• Text passage:
* * *

Tips for After You’ve Moved in Together
- You’re going to have to make compromises. On foods you eat, on furniture, on things you want to keep or want your partner to throw away. Compromise is a huge thing. I am a hoarder. I can’t get rid of anything and Harry is very minimalist. Sometimes we have to come to a compromise on what I keep vs get rid of. Tip #1.1: do not ever throw anything of your partners away without asking them first. You will have a very big fight and you will be wrong. Harry learned this the hard way.
- Understand your partner. They may have an awful habit that you cannot stand but you have to know that they’ve lived their entire life before you living this way. I’m messy. Like very, very messy. Like a tornado hit messy. And Harry, well he’s very tidy. Likes everything super organized. Harry had to come to the realization that I’ve lived this way for 22 years before he came along. So he bought me jewelry organizers and make up organizers and helps me when I clean up.
- Do things together. Make time to be romantic. Just because you live together and see each other all the time doesn’t mean you’re actually spending quality time together. Go for a brunch date, go see a movie, go for a nice walk together.
- TALK TO EACH OTHER. If your partner is doing something that bugs you then you have to say something to them. Say it in a nice way but still say it. Nothings going to change if you don’t say something. It also won’t change over night so be patient.
- Show some effort. I’m not the most on top of cleaning as I could be but when I take a day to do something like clean the apartment or organize some of our stuff, it means a lot to Harry. If you show effort to change some of your bad habits, your partner will really appreciate it.

* * *

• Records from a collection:
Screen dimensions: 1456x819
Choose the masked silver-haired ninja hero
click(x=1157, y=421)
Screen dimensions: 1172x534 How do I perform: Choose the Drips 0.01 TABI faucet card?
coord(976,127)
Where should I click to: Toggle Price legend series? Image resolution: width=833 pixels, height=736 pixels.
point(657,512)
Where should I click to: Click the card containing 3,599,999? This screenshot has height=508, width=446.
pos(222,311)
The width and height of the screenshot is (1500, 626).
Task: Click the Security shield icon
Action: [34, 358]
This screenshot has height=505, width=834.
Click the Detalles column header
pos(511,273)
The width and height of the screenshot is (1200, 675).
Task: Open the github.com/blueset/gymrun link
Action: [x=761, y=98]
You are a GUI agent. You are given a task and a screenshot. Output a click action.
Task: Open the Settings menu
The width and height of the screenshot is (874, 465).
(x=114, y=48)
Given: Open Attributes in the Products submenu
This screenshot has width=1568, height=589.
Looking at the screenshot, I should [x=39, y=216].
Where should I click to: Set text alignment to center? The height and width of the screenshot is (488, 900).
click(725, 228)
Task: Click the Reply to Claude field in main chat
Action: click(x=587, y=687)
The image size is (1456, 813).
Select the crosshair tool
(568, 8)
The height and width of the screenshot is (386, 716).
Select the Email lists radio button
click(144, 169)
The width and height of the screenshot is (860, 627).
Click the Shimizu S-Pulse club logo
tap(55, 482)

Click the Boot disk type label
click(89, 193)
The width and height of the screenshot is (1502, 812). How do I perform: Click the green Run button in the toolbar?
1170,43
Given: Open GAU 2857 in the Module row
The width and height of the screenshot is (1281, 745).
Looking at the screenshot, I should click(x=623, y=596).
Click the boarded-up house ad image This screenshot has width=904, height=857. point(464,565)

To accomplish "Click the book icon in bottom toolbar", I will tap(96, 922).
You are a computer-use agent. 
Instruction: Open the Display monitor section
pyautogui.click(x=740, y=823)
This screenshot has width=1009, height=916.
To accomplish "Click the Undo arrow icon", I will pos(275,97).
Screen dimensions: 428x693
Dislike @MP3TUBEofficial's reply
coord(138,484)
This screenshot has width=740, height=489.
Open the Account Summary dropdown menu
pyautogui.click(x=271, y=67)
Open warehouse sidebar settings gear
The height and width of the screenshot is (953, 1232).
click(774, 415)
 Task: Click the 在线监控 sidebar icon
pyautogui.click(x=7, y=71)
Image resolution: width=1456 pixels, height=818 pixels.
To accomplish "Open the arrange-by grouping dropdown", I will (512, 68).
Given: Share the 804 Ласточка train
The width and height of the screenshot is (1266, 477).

* * *

Reproduce word for word the stretch of the tips on living together from "- Show some" through "really appreciate it.".

- Show some effort. I’m not the most on top of cleaning as I could be but when I take a day to do something like clean the apartment or organize some of our stuff, it means a lot to Harry. If you show effort to change some of your bad habits, your partner will really appreciate it.